Numpy Performance

Thu Apr 23 22:30:13 EDT 2009

On 2009-04-23 10:32, timlash wrote:
> Still fairly new to Python.  I wrote a program that used a class
> called RectangularArray as described here:
>
> class RectangularArray:
>     def __init__(self, rows, cols, value=0):
>        self.arr = [None]*rows
>        self.row = [value]*cols
>     def __getitem__(self, (i, j)):
>        return (self.arr[i] or self.row)[j]
>     def __setitem__(self, (i, j), value):
>        if self.arr[i]==None: self.arr[i] = self.row[:]
>        self.arr[i][j] = value
>
> This class was found in a 14 year old post:
> http://www.python.org/search/hypermail/python-recent/0106.html
>
> This worked great and let me process a few hundred thousand data
> points with relative ease.  However, I soon wanted to start sorting
> arbitrary portions of my arrays and to transpose others.  I turned to
> Numpy rather than reinventing the wheel with custom methods within the
> serviceable RectangularArray class.  However, once I refactored with
> Numpy I was surprised to find that the execution time for my program
> doubled!  I expected a purpose built array module to be more efficient
> rather than less.

It depends on how much you refactored you code. numpy tries to optimize bulk 
operations.

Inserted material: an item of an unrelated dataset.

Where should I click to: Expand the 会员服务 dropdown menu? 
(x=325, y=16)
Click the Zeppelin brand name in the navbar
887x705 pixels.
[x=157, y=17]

If you are doing a lot of __getitem__s and __setitem__s with 
individual elements as you would with RectangularArray, numpy is going to do a 
lot of extra work creating and deleting the scalar objects.

> I'm not doing any linear algebra with my data.  I'm working with
> rectangular datasets, evaluating individual rows, grouping, sorting
> and summarizing various subsets of rows.
>
> Is a Numpy implementation overkill for my data handling uses?  Should
> I evaluate prior array modules such as Numeric or Numarray?

No.

-- 
Robert Kern

"I have come to believe that the whole world is an enigma, a harmless enigma
  that is made terrible by our own mad attempt to interpret it as though it had
  an underlying truth."
   -- Umberto Eco